The studies referred to in section 2.4 indicate that the Constitution of South Africa and the COTP Act did not take sufficiently into account the post-abortion range of possible or likely negative outcomes on the psychological and spiritual health of both the clients undergoing abortion and health professionals providing it. In particular, there seems to be a lack of research into the challenging needs of the health professionals providing the abortion services, including those who do not actually administer the pills to cause a miscarriage or conduct a surgical abortion, and their clients. Clearly more attention needs to be devoted to the area of pastoral counselling in the church of health professionals and those contemplating abortion or who have one or more. This study is an attempt to contribute to this need and thus provide supportive and biblically sound counsel for both groups.
This chapter has reviewed key literature on abortion and has revealed the important and salient points pertaining to the termination of pregnancy on demand in South Africa. The constitution of the Republic of South Africa gives the right to women to terminate their pregnancies in the first twelve weeks should they choose that path. The operating legislation in this regard, the COTP Act, empowers the health professionals to terminate the pregnancies of the clients that demand it; andit details the procedure to be followed, including the pre-abortion and post abortion counselling for the clients. However, COTP, unlike the constitution, is quiet on the critical matter of conscientious or religious objection concerning abortion of the health professionals. This omission of an important right in COTP guaranteed by the constitution thus creates a tension among the health professionals and between them and hospital management. This study will seek to develop a pastoral intervention model to help Christian health professionals cope in this environment or face the possible major moral decision to not be involved in medical practice that includes abortion on demand. This effort is embarked upon as there is a notable deficiency in the body of knowledge in this particular area, namely, a pastoral model to address the ethical issues of health professionals and their clients seeking abortion.

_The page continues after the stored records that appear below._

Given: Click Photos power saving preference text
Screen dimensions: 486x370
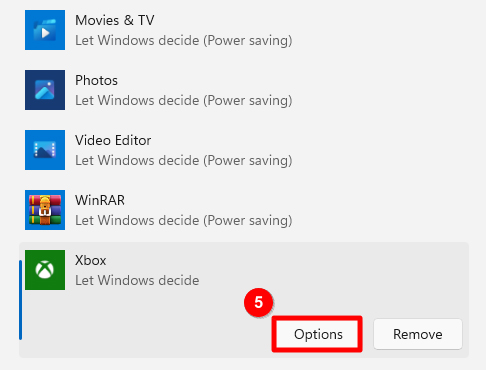Looking at the screenshot, I should 184,100.
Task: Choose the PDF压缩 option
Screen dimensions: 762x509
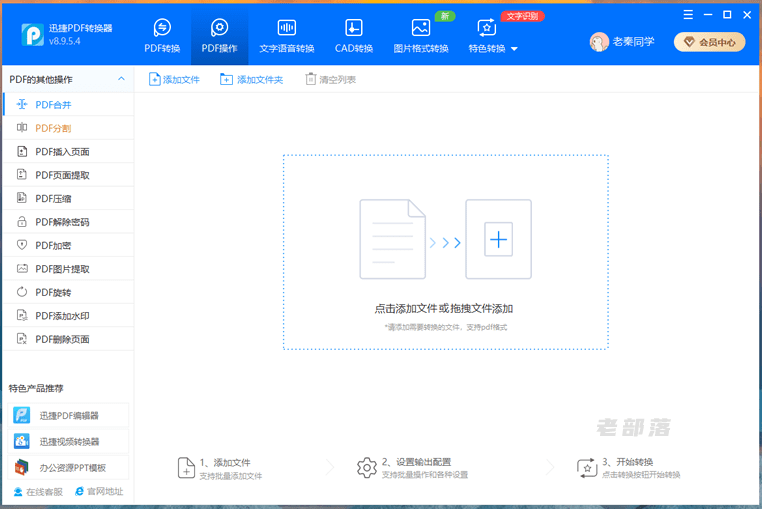Action: point(53,198)
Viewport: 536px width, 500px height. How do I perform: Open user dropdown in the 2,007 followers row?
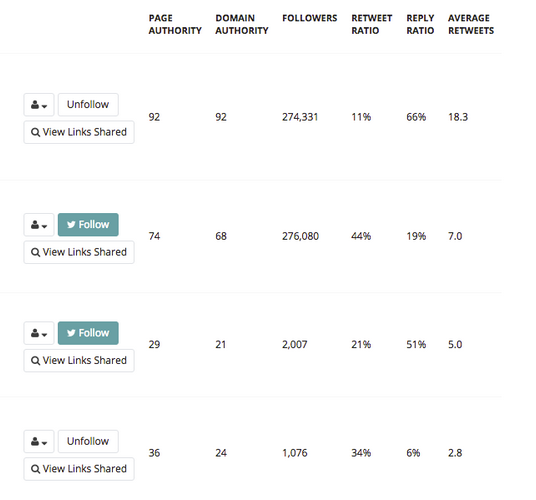point(39,333)
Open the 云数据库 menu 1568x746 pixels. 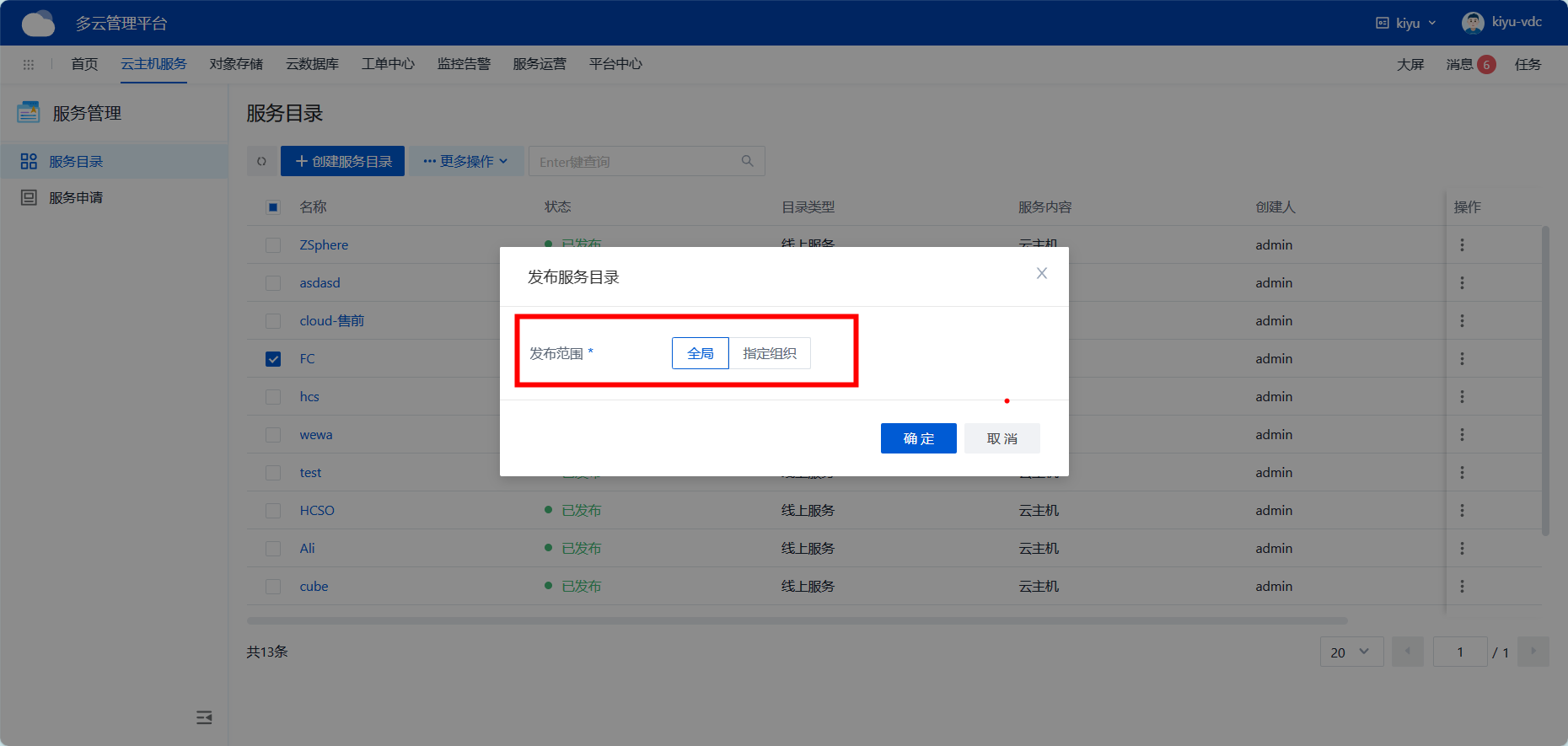(x=312, y=64)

The observation has been made that the debate between Christians who are pro-life and those that are pro-choice is centred around the origin of life, namely, whether life begins at conception or later. The views of theologians on these two positions are analysed in a subsequent chapter of this study. This study will seek a more normative understanding on the matter of when abortion could be biblically justified, taking into account the context of many in South Africa plagued by extreme poverty, the indifference of many men to unwanted pregnancies, and the terribly negative impact on the development of children in such situations.

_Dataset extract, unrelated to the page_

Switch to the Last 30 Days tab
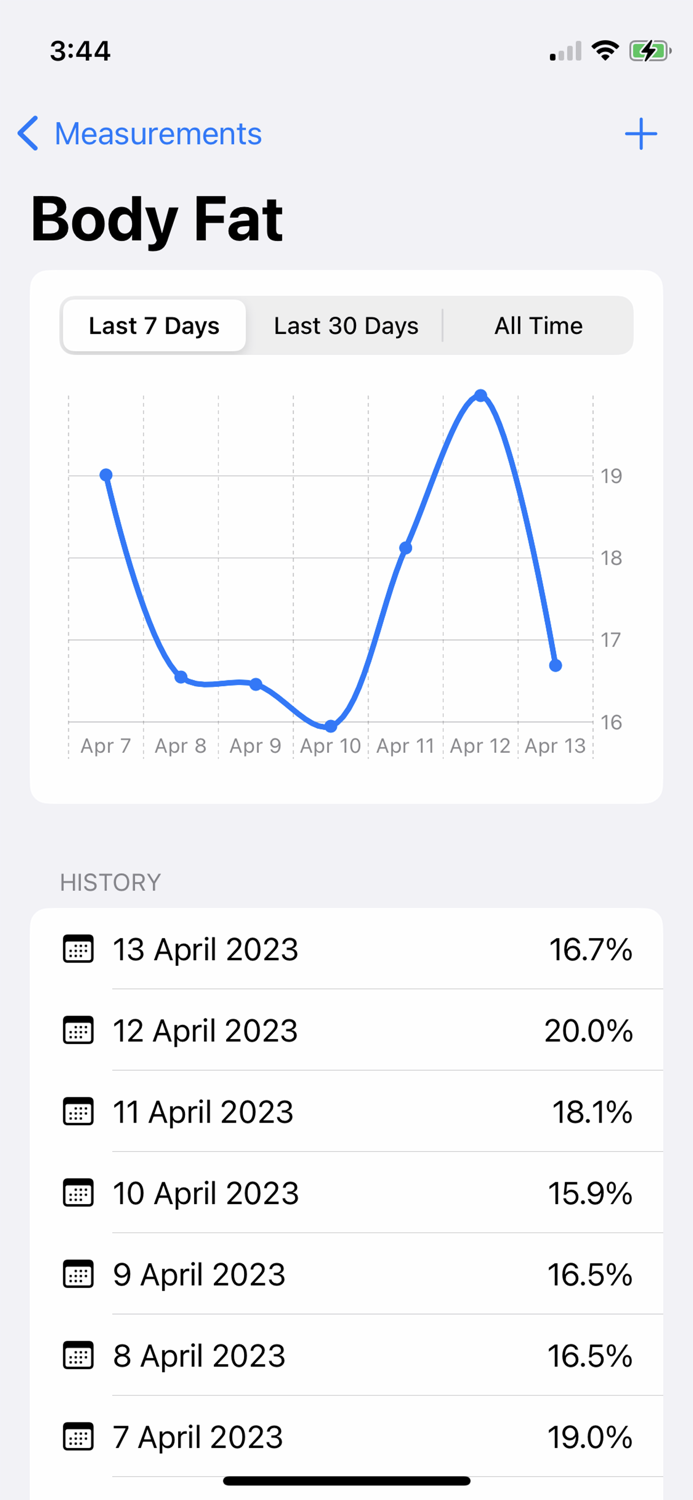 point(345,325)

The literature review on relevant empirical research with regards to termination of pregnancy has revealed a range of actual or potential negative psychological and spiritual outcomes on women who terminate their pregnancy, and also on the health professionals who perform and assist in the termination of pregnancies and for some even in after-abortion treatment when needed. No matter what the pro-choice lobby argues, it seems these effects of abortion cannot be easily avoided. The research calls for greater focus onthe complex and distressing emotional undercurrents that often flow powerfully among most involved in the termination of pregnancy arena: clients and health professionals.